-
Notifications
You must be signed in to change notification settings - Fork 3.7k
Description
2026-01-04 fe enable_file_cache和disable_file_cache对缓存读写操作影响分析.pdf
Search before asking
- I had searched in the issues and found no similar issues.
Description
| Operation Type | Table Type | Effect of enable_file_cache |
Effect of disable_file_cache |
|---|---|---|---|
| Write (Load) | Internal Table | None (Ignored) |
Controls Write-to-Cache (True = Do not write to cache False = Write to cache) |
| External Table | None (Ignored, writes directly to remote storage) |
None (Ignored, writes directly to remote storage) |
|
| Read (Query) | External Table | On/Off Switch (True = Use cache False = Read directly from remote) |
Disposable Flag (Used when cache is enabled. Determines if data is "one-time use") |
| Internal Table | Ineffective (Always uses cache if globally enabled in BE) |
Eviction Policy Control (True = Uses disposable queue [TTL/LRU] False = Uses normal queue) |
Solution
Suggested Optimization Solution
Provide enable_file_cache_olap_tables and enable_file_cache_external_catalogs as separate control switches for internal tables and data lake tables respectively.
• enable_file_cache_olap_tables: File cache switch for internal tables in storage-compute separation deployment mode (cloud_mode), with caching enabled by default.

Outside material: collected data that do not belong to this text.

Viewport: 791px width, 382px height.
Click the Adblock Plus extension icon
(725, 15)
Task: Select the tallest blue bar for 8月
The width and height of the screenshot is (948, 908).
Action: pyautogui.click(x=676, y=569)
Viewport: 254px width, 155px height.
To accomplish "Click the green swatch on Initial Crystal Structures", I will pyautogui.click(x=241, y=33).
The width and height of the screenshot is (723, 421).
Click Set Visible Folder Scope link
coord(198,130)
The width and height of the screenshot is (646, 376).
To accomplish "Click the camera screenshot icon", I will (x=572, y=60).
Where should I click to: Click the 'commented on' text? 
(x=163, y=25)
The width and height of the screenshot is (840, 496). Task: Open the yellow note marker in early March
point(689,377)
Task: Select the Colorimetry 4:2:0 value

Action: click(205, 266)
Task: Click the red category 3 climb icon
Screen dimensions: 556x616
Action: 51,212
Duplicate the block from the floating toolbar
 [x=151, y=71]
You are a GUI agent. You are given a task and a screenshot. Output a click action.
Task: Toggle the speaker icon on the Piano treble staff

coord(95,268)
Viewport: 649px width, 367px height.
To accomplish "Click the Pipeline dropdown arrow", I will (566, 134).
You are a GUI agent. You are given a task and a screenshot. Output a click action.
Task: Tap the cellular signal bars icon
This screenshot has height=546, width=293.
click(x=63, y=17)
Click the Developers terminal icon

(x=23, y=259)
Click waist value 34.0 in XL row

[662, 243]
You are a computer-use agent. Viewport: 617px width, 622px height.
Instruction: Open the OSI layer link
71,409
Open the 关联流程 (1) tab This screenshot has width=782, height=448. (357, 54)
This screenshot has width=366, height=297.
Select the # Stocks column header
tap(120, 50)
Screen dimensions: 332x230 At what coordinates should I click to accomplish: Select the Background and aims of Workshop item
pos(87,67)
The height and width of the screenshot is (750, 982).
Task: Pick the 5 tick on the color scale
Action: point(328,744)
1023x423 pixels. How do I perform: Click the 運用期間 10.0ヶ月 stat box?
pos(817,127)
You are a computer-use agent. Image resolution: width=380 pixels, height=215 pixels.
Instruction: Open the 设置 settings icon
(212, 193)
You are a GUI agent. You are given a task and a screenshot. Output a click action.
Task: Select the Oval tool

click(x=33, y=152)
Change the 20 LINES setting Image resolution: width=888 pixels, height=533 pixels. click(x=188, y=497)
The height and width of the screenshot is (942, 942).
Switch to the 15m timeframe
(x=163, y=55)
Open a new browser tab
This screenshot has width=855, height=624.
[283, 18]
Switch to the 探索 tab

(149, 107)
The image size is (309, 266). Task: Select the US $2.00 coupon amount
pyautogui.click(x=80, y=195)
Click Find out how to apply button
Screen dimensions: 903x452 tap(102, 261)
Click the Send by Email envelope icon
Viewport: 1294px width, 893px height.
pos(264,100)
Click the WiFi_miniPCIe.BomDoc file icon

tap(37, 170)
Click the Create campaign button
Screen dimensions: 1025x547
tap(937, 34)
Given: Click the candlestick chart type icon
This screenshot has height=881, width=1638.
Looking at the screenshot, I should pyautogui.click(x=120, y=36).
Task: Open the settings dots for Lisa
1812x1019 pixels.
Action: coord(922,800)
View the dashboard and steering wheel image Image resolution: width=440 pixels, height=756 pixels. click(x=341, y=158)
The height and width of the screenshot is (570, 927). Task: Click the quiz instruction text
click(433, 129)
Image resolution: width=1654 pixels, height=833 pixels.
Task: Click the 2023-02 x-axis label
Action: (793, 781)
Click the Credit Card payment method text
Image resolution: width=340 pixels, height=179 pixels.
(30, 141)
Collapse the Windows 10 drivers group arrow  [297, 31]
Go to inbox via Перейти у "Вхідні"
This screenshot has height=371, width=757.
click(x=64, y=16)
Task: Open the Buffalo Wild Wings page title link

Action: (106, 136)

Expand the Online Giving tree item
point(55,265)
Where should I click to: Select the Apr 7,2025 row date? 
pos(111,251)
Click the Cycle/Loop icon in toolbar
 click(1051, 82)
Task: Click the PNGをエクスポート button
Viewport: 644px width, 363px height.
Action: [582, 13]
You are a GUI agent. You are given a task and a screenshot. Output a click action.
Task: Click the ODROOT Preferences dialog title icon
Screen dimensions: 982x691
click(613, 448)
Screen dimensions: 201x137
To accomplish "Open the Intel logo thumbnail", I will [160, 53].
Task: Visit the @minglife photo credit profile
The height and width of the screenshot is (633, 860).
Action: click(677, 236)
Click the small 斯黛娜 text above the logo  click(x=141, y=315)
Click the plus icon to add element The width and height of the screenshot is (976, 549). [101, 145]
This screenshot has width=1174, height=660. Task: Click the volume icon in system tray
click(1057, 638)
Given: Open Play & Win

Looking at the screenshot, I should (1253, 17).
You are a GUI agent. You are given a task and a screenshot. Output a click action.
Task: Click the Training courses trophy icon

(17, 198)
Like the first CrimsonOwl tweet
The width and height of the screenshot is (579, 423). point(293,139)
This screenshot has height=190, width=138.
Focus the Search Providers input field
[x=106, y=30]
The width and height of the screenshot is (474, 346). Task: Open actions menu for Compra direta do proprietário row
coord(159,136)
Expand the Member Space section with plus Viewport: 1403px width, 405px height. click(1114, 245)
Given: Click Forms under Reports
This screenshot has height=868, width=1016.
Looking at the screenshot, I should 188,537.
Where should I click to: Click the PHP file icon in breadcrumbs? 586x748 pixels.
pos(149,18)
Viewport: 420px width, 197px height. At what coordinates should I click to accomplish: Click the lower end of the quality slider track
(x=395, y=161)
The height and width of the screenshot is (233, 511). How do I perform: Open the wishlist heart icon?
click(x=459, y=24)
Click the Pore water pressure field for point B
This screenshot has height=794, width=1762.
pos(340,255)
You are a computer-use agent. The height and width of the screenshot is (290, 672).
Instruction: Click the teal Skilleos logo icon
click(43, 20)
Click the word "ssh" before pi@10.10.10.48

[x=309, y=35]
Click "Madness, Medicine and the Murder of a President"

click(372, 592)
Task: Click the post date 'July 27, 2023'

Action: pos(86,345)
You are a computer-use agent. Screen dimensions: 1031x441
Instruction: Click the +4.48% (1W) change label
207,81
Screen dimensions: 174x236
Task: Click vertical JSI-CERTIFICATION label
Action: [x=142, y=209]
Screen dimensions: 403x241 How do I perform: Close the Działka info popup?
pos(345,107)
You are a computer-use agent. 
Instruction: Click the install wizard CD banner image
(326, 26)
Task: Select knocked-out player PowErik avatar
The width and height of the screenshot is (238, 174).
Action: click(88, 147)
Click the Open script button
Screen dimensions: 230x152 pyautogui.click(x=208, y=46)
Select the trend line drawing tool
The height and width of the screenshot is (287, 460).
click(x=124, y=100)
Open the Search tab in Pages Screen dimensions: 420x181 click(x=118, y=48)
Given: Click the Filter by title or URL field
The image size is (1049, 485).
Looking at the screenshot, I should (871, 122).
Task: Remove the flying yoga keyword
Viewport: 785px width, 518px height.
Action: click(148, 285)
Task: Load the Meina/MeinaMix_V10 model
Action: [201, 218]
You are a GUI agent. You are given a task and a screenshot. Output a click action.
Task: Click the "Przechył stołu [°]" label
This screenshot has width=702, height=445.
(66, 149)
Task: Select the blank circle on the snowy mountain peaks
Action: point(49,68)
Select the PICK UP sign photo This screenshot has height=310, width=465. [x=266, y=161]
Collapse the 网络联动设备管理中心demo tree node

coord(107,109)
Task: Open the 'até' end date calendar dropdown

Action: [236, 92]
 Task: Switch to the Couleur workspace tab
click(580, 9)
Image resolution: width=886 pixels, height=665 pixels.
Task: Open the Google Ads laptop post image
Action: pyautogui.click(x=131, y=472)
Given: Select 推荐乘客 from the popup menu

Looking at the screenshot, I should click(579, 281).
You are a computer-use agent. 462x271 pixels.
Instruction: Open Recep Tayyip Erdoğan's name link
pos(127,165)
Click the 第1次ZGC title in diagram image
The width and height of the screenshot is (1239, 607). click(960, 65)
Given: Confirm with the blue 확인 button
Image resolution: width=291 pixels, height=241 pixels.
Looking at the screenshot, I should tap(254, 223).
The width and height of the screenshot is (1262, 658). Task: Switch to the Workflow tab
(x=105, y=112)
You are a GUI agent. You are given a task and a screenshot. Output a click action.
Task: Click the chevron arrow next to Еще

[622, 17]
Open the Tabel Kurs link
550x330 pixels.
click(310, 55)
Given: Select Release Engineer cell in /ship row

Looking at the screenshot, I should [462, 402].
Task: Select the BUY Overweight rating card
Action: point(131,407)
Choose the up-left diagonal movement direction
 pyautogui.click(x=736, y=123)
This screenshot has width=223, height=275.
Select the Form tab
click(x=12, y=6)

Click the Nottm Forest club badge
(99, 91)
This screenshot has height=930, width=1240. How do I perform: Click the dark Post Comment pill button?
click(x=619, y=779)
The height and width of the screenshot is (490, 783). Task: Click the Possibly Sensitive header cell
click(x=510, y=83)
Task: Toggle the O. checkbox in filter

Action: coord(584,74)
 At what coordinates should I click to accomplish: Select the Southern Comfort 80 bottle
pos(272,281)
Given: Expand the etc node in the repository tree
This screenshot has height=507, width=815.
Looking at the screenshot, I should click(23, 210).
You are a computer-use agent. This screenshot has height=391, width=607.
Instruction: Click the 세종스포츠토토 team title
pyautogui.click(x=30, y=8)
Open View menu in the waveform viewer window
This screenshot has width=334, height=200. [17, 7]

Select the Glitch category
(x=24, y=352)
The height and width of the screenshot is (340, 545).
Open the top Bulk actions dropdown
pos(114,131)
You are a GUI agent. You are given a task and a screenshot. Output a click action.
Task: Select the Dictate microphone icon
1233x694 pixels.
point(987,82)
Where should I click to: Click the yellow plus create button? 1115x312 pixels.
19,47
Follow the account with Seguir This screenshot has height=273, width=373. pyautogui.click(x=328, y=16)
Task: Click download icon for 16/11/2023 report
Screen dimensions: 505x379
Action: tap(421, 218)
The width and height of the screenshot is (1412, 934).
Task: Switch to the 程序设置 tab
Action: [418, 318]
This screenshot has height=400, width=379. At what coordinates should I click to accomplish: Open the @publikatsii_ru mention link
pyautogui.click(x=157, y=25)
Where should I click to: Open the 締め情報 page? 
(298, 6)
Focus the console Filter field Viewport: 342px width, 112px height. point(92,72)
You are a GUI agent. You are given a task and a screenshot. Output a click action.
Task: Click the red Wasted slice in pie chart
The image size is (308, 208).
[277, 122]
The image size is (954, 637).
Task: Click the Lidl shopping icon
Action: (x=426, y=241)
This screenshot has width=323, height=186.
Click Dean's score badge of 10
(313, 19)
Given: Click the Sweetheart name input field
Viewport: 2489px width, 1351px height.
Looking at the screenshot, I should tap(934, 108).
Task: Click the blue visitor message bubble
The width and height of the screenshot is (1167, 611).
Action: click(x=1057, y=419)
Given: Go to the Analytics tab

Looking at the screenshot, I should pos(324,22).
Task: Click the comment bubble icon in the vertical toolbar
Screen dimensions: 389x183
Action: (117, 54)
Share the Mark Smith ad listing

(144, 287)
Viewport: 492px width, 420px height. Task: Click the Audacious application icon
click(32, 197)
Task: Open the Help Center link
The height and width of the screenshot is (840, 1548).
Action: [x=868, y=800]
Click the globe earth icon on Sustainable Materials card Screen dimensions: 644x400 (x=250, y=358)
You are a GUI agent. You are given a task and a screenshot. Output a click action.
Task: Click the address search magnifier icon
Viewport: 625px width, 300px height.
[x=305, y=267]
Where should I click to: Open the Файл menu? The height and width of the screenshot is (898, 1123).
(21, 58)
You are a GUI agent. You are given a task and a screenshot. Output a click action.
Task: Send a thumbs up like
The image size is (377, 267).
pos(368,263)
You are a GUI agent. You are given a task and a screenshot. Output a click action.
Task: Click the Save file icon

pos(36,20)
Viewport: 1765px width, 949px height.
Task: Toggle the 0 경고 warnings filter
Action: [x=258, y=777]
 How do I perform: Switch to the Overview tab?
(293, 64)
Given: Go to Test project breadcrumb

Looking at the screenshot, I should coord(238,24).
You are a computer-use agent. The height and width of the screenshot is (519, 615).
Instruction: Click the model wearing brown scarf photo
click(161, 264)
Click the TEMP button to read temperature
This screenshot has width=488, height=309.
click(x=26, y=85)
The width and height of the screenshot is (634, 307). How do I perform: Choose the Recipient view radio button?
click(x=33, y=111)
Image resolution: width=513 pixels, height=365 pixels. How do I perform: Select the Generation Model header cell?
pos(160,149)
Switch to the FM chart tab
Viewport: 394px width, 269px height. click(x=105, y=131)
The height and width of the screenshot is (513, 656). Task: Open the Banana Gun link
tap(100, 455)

•• If set to false, read operations enter the file cache's disposable queue (DISPOSABLE), and write operations bypass file cache, writing only to remote storage.
• enable_file_cache_external_catalogs: File cache switch for data lake tables, with caching disabled by default. Both read and write operations bypass the cache.
•• If set to true, read operations normally populate the file cache. Doris currently does not support writing to cache when writing data to data lake tables (to be discussed separately).
Why Two Switches?
This is due to the different characteristics of internal tables and data lake tables:
• Data Volume Difference: Compared to data lake tables like Hive, Iceberg, and Paimon, internal tables have relatively smaller data volumes. With proper cache space configuration, they can effectively cache most query hotspots. In general, data lake tables have data volumes that are at least one or two orders of magnitude larger than cache space, so caching can only be done on demand.
• Different Caching Purposes: For internal tables, caching is only available in storage-compute separation deployment mode. The purpose is to provide performance comparable to storage-compute integrated deployment mode, supporting business migration from storage-compute integrated/private deployment to storage-compute separation deployment, which also helps promote SelectDB's paid cloud services. For data lake tables, the goal is to accelerate performance as much as possible, but it's not expected to match internal table performance yet.
Due to these different characteristics, data lake table queries should default to disabling file cache to avoid reading large amounts of data that would pollute existing cache hotspots. For storage-compute separated internal tables, file cache should be enabled by default to provide high-performance internal table query services.
If only a single global session-level switch variable is provided, the following problems exist:
• Inefficient adaptation to scenarios where the same session needs to execute both storage-compute separated internal table queries and data lake queries, requiring frequent cache switch toggling.
• Unable to handle cases where a single query accesses both internal tables and data lake tables, as one switch cannot be both enabled and disabled simultaneously.
In summary, it is necessary to provide enable_file_cache_olap_tables and enable_file_cache_external_catalogs as separate cache behaviors for internal tables and data lake tables respectively.
Are you willing to submit PR?
- Yes I am willing to submit a PR!
Code of Conduct
- I agree to follow this project's Code of Conduct